AVAILABLE RECORDS

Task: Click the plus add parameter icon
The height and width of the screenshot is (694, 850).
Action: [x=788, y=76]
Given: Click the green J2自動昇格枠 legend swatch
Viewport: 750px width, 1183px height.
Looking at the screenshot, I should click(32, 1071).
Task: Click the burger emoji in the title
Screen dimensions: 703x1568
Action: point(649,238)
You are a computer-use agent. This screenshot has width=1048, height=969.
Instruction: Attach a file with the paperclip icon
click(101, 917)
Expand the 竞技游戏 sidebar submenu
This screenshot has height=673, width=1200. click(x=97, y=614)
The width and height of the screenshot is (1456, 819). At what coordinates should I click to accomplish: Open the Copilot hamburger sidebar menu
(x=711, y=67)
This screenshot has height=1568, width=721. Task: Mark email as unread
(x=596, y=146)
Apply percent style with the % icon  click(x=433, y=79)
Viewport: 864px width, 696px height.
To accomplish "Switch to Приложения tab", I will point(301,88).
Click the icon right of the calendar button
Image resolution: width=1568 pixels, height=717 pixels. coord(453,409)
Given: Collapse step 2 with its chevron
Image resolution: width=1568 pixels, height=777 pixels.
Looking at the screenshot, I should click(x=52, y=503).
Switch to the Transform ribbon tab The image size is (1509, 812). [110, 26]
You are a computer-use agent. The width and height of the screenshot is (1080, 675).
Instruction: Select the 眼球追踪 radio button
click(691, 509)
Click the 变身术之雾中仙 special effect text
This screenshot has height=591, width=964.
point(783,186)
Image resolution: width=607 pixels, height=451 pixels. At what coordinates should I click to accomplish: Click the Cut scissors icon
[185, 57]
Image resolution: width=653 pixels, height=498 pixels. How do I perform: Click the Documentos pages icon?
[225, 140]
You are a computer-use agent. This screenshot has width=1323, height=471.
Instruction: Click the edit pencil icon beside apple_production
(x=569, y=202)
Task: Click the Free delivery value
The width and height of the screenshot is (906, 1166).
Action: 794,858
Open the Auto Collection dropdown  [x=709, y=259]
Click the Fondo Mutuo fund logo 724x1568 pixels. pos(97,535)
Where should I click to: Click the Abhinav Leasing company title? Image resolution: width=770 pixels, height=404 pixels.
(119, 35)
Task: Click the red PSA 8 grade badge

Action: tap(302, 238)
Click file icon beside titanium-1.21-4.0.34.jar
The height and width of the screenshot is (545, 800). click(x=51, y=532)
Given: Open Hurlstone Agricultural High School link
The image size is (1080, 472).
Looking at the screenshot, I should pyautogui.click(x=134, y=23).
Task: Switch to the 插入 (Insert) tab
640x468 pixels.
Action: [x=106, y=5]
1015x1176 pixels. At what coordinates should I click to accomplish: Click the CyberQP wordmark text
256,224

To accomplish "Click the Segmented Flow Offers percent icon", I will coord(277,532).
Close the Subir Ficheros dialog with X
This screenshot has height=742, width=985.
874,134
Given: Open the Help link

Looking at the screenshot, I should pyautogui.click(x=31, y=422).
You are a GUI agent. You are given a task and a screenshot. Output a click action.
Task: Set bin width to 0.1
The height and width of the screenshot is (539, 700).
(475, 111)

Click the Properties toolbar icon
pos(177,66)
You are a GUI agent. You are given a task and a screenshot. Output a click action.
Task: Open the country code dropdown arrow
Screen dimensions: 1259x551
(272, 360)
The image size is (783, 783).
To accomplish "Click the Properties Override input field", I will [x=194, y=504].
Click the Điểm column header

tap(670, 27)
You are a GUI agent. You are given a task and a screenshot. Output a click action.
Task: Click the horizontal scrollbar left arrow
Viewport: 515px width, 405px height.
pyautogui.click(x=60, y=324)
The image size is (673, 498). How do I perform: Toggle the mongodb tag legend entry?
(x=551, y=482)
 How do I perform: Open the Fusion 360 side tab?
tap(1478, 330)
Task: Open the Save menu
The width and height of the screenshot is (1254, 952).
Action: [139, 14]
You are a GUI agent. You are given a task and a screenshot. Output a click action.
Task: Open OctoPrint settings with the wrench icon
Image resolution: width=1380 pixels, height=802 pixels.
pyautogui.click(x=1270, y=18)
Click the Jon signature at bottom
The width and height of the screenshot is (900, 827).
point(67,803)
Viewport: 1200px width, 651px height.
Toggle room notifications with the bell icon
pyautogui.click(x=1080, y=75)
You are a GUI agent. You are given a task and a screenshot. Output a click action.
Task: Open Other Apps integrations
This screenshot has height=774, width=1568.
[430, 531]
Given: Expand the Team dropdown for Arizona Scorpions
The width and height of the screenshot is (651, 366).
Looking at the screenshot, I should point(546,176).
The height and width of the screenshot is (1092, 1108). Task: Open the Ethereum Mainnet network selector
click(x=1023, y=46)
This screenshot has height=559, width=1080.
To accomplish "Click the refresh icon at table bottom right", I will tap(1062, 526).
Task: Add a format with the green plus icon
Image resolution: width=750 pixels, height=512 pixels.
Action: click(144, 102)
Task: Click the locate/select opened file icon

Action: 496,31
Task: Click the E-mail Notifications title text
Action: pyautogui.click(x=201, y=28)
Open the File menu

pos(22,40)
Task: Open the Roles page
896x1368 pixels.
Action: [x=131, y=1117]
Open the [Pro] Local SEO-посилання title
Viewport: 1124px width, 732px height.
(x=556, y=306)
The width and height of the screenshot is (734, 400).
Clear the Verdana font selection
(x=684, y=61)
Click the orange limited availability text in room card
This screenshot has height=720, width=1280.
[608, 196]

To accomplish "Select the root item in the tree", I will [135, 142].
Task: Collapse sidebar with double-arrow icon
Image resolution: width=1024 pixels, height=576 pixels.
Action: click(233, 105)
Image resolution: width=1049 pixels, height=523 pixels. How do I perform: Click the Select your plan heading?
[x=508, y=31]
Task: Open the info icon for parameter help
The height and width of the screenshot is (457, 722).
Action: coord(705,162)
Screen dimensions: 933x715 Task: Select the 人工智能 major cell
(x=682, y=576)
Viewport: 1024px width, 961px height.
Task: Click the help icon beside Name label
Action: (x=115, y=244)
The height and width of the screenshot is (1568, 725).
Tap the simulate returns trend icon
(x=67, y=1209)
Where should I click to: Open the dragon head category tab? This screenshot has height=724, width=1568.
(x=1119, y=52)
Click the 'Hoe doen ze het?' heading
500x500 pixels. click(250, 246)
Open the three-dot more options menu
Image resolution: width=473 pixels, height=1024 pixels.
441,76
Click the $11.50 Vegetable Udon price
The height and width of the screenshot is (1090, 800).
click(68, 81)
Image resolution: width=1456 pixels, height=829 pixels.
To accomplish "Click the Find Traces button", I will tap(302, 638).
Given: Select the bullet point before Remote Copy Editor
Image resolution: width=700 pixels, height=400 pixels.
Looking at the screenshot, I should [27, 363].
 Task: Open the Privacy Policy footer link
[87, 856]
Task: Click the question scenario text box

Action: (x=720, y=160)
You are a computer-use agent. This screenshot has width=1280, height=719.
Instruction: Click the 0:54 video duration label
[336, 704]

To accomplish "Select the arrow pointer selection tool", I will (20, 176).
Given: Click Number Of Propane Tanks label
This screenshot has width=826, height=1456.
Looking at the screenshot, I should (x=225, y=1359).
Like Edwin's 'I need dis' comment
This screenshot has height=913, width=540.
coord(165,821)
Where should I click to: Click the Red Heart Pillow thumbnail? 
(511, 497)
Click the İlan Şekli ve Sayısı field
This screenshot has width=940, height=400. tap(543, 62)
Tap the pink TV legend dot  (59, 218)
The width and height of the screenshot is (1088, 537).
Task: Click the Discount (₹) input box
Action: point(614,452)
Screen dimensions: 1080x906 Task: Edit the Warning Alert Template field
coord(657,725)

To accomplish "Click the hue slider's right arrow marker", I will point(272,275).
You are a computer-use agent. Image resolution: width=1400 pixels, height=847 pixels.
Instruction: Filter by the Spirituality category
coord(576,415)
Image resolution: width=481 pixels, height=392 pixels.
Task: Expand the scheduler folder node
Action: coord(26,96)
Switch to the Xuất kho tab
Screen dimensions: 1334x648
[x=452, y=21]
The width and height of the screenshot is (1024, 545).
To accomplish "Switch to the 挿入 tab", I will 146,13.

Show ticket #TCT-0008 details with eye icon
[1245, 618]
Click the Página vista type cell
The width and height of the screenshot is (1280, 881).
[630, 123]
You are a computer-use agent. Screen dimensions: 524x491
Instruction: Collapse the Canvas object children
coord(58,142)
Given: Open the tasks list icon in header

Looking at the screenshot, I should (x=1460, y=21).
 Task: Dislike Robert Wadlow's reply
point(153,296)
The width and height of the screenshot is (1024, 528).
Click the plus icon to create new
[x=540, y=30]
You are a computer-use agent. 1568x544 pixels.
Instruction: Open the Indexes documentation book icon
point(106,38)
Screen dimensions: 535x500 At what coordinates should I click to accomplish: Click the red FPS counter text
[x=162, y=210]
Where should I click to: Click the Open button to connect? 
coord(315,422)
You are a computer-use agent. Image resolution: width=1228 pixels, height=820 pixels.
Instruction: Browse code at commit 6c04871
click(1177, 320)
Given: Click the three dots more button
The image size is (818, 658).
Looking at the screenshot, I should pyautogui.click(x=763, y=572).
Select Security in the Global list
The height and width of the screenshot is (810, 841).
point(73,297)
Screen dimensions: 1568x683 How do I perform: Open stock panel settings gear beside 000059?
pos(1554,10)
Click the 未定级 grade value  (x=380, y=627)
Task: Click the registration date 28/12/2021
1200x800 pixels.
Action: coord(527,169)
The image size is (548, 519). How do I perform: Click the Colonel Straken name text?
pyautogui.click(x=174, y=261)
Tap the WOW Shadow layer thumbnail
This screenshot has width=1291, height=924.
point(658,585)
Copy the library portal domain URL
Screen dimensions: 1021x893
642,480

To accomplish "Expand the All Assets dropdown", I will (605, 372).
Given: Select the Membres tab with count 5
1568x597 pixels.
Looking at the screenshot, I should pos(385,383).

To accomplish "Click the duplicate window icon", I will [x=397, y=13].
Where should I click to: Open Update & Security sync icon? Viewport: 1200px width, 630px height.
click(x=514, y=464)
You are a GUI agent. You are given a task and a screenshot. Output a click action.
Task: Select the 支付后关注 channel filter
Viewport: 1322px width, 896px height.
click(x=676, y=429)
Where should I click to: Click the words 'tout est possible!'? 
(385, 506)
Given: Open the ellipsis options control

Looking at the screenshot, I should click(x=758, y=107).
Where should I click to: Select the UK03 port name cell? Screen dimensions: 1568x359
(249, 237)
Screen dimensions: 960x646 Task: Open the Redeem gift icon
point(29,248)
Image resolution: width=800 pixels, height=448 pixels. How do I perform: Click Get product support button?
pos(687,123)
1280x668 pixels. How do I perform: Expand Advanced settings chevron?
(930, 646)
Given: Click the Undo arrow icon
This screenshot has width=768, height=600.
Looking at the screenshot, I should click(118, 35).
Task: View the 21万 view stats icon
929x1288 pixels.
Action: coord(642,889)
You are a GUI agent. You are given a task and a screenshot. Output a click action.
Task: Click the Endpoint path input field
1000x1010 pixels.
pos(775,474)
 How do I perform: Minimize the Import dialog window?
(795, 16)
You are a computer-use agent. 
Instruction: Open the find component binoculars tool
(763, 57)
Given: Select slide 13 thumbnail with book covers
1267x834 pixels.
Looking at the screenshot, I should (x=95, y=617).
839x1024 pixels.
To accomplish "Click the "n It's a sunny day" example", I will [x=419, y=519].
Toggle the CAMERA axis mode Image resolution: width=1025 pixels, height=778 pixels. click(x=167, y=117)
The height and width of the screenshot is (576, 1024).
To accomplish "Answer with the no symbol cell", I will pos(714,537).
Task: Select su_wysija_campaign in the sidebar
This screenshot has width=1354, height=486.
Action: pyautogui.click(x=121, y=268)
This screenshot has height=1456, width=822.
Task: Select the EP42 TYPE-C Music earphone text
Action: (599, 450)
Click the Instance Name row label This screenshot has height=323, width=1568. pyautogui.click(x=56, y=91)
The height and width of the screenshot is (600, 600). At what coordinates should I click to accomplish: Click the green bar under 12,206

WHAT THIS TASK INVOLVES
Stopping at the line containing "Task: Click the burger emoji in the title", please repeat exactly every line from the very start of the entries, that line included, and nothing more.

WRITTEN ANSWER
Task: Click the plus add parameter icon
The height and width of the screenshot is (694, 850).
Action: [x=788, y=76]
Given: Click the green J2自動昇格枠 legend swatch
Viewport: 750px width, 1183px height.
Looking at the screenshot, I should click(32, 1071).
Task: Click the burger emoji in the title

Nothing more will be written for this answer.